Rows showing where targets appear
----

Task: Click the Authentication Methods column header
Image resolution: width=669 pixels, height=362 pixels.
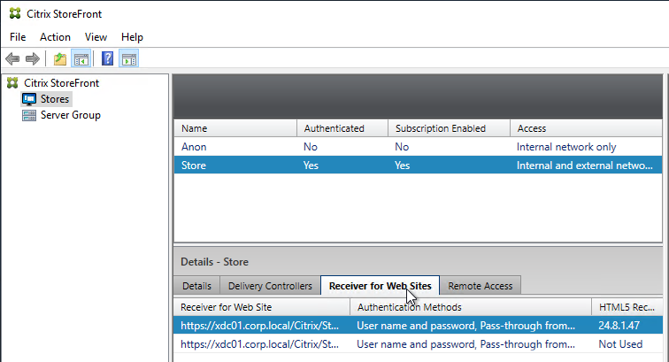Action: click(x=409, y=307)
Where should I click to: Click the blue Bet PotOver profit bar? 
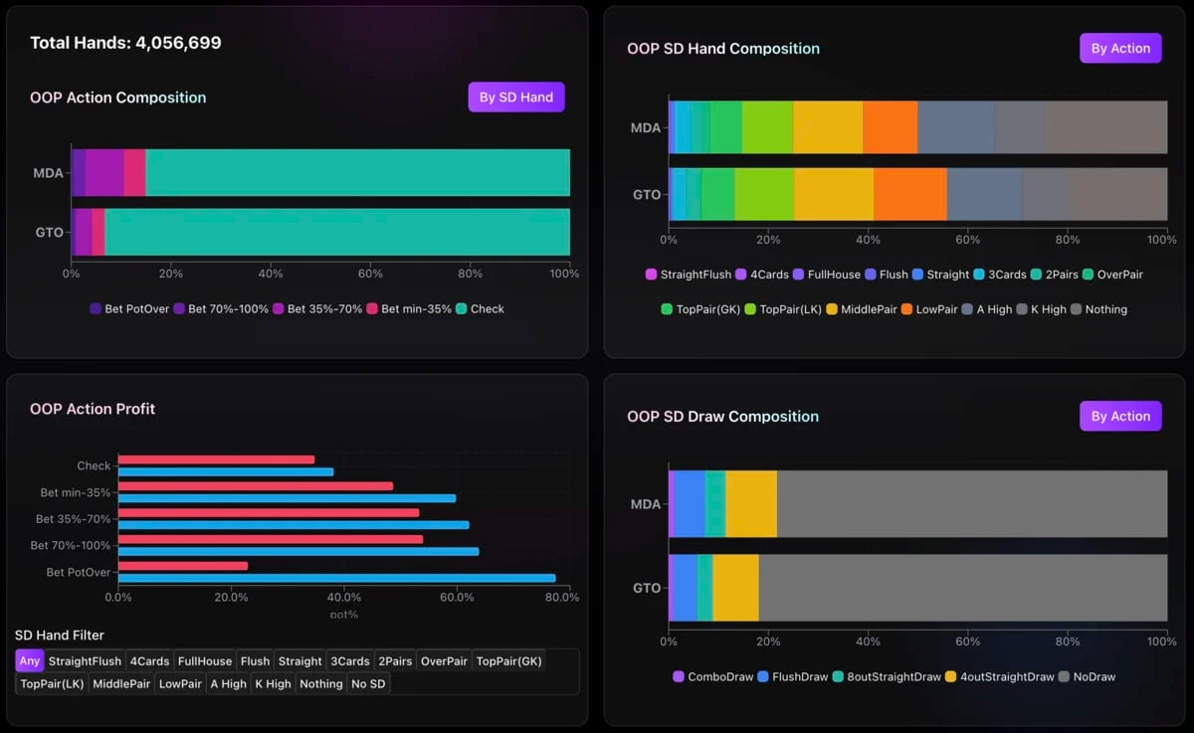(336, 578)
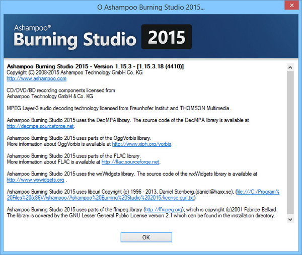Click the 2015 badge in banner
302x255 pixels.
point(166,38)
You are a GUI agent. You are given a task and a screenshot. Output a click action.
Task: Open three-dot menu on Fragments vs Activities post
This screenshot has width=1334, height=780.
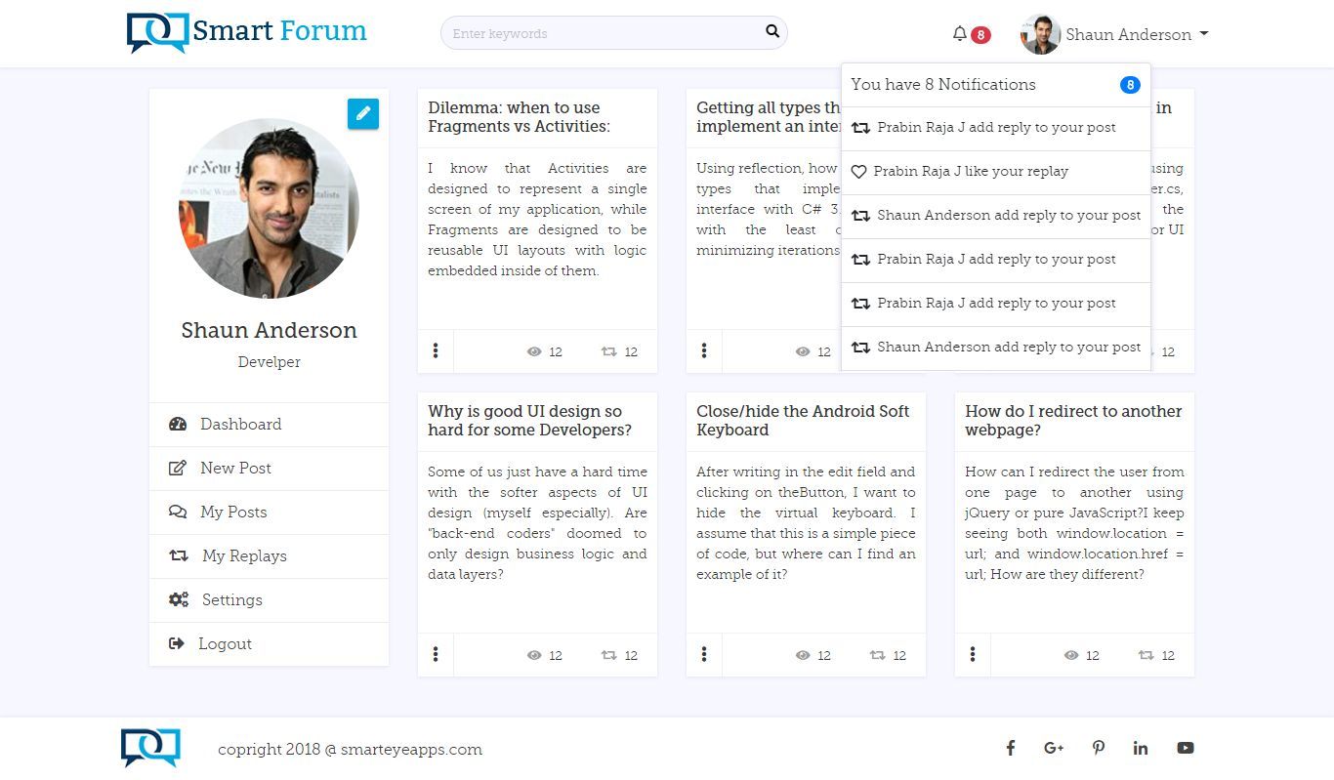pos(436,350)
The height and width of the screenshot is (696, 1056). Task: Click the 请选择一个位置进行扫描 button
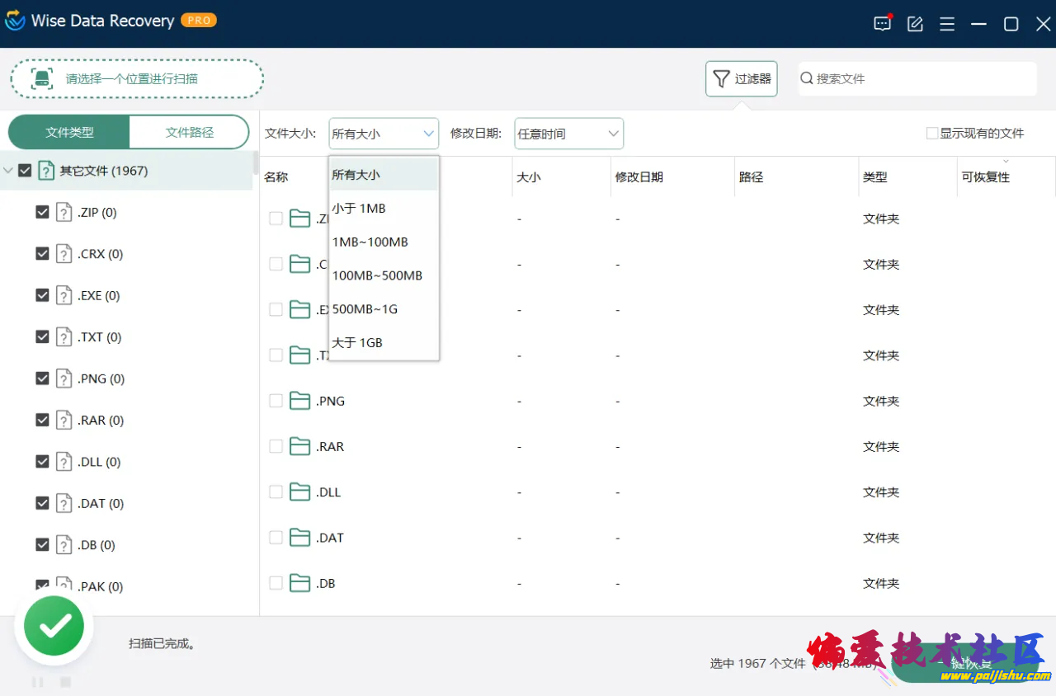[x=137, y=79]
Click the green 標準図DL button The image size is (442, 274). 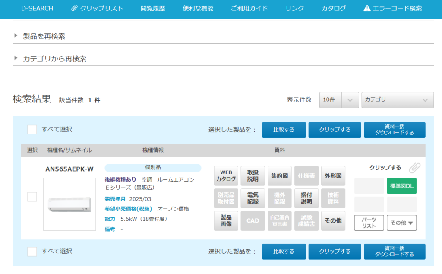tap(401, 186)
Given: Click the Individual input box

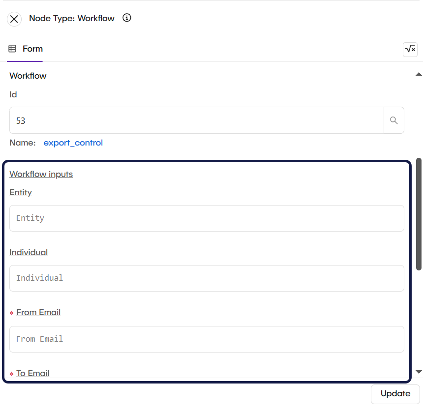Looking at the screenshot, I should click(207, 278).
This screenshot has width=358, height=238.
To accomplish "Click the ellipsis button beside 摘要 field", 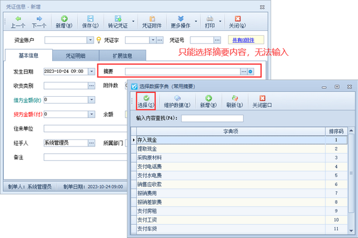I will coord(244,72).
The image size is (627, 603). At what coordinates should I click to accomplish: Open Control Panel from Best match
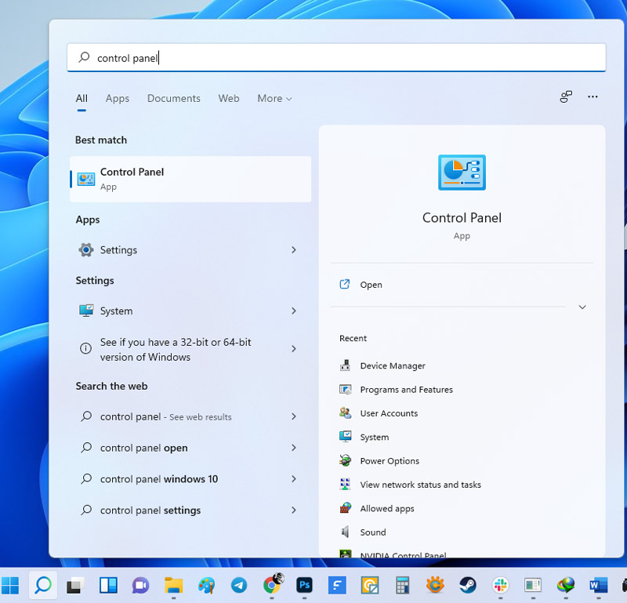(130, 179)
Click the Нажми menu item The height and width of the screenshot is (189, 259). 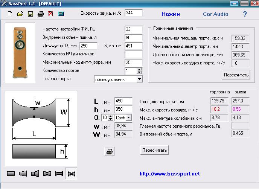171,14
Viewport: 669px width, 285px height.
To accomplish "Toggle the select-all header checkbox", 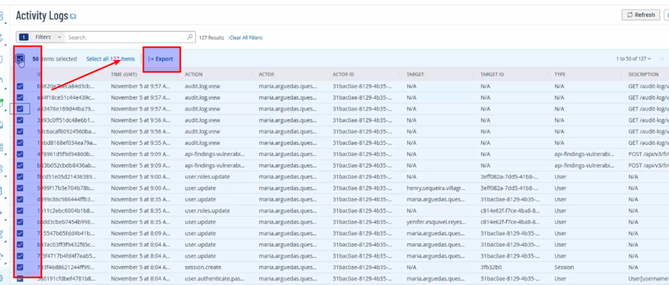I will coord(20,59).
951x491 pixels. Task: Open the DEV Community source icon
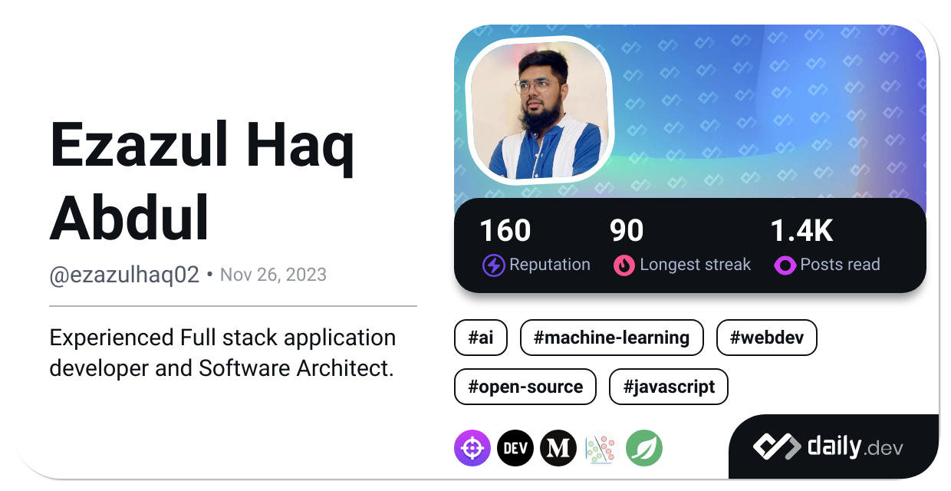point(515,447)
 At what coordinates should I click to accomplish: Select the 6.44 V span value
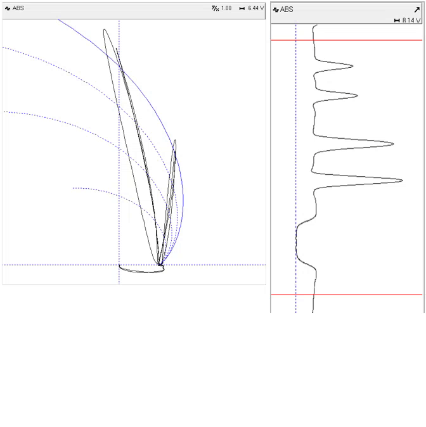[256, 8]
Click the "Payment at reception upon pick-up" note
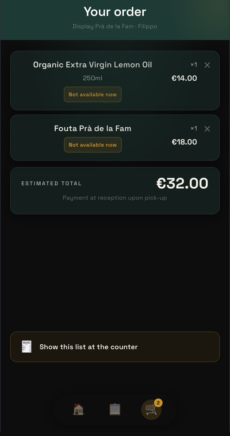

----

_WRITTEN REQUEST_
Copy the listing from its first line through the line containing "point(166,38)", leaving out the pictures.

_FULL RESPONSE_
Task: Click the Authentication Methods column header
Image resolution: width=669 pixels, height=362 pixels.
Action: click(x=409, y=307)
Where should I click to: Click the blue Bet PotOver profit bar? 
(336, 578)
Click the 2015 badge in banner
302x255 pixels.
point(166,38)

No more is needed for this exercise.